Dabei sei Pelz inzwischen verpönt, meint Julia Zhorzel, Fachreferentin für Bekleidung und Textil bei der Tierrechtsorganisation PETA und weist darauf hin, dass vergangenes Jahr im Rahmen einer Europäischen Bürgerinitiative in weniger als zehn Monaten über 1,7 Millionen Unterschriften für ein pelzfreies Europa gesammelt wurden. Insbesondere kritisiert die PETA den Einsatz sogenannter Schrotmunition, die von Jäger genutzt werde, um das Fell der Tiere nicht zu beschädigen. „Tiere, die angeschossen wurden, flüchten sich teils mit klaffenden Wunden, zerschlagenen Knochen und heraushängenden Eingeweiden stunden- oder tagelang durch den Wald, bis sie schließlich langsam und qualvoll sterben.“

Tierschützer: von Nachhaltigkeit keine Spur

Von Nachhaltigkeit und Artenschutz könne bei „Fellwechsel“ keine Rede sein, so der Landestierschutzverband, da nur ein „verschwindend geringer Anteil“ der erlegten und nicht zum Verzehr genutzten Tiere über das Projekt verwertet würde. In Baden-Württemberg seien laut Geschäftsbericht im Jahr 2022 lediglich rund 350 Tiere dem Projekt „Fellwechsel“ zugeführt und weiterverarbeitet worden.

PETA argumentiert, die Verarbeitung und Haltbarmachung der Felle sei höchst umweltschädlich.
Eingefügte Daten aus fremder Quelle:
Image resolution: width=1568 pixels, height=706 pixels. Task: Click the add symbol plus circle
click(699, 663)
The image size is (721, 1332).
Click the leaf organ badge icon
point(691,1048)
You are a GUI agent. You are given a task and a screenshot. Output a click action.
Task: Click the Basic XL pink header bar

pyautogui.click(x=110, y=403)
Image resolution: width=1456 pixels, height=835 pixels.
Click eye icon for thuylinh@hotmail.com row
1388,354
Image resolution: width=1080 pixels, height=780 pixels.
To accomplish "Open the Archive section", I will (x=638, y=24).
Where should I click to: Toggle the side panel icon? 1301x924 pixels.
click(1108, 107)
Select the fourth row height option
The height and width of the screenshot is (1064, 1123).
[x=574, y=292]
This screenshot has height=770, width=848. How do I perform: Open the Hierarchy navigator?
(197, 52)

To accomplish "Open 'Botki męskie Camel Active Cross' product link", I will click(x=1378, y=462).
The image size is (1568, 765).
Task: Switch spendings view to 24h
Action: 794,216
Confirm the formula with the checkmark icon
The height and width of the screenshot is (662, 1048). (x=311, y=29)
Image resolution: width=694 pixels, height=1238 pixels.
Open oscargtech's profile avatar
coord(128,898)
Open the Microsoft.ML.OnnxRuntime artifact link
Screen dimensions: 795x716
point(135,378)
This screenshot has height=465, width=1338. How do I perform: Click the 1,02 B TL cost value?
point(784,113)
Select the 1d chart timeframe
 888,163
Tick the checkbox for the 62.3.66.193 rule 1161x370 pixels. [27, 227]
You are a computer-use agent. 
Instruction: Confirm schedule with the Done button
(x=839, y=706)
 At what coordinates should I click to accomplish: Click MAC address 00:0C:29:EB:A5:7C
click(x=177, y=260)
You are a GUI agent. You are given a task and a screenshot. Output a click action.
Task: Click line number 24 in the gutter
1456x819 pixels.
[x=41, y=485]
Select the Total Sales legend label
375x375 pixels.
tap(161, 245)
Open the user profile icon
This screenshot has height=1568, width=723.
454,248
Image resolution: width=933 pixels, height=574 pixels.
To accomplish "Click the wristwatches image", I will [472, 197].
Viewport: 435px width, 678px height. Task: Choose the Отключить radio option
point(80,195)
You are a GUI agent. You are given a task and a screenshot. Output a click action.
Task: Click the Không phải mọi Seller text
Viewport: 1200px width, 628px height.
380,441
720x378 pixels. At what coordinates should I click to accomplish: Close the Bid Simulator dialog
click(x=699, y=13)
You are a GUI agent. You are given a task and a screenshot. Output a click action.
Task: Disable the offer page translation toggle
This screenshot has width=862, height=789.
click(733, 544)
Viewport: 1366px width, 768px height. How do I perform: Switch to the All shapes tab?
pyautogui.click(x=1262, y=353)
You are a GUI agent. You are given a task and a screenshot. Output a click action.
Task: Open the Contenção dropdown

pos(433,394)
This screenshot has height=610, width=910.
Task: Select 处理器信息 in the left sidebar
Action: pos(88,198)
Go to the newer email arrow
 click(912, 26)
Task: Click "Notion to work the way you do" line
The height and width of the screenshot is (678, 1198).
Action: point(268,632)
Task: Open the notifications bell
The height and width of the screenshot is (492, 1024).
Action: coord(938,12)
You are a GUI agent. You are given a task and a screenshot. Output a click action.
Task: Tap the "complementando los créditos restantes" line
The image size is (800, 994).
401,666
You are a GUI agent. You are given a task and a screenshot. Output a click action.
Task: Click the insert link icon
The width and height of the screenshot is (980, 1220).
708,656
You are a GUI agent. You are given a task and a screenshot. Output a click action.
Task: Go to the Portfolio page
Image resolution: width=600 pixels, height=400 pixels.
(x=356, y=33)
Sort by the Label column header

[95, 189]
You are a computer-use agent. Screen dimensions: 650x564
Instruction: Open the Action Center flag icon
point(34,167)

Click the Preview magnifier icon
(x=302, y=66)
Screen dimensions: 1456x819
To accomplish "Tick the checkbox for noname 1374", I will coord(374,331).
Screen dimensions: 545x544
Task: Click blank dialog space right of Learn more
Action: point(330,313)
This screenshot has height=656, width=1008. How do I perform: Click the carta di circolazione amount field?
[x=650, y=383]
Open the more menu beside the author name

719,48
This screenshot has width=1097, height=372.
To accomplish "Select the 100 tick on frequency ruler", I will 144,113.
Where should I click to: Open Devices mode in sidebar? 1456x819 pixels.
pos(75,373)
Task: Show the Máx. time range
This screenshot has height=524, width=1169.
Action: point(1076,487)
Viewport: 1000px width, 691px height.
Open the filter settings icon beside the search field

Oft kämen hochgiftige und umweltbelastende Chemikalien wie Formaldehyd oder Schwefelsäure zum Einsatz. Zudem belaste Bleimunition die Umwelt.

Dient die Jagd wirklich dem Artenschutz?

Eine kritische Haltung haben PETA und der Landestierschutzverband auch gegenüber der Bejagung von Tieren im Allgemeinen. Der Landestierschutzverband sieht die Ursache der Bedrohung der Arten weniger in den Beutegreifern, sondern hauptsächlich in der Lebensraumzerstörung. Bei Waschbären setzte sich die Ausbreitung fort, ohne dass die intensive Jagd die Population regulieren könne.

So sieht das auch PETA. Jagen sei laut aktuellen Studien und Stellungnahmen renommierter Wildbiologen kontraproduktiv. Feldhasen, Wildkaninchen und Fasane würden zudem vielfach von Jägern selbst getötet.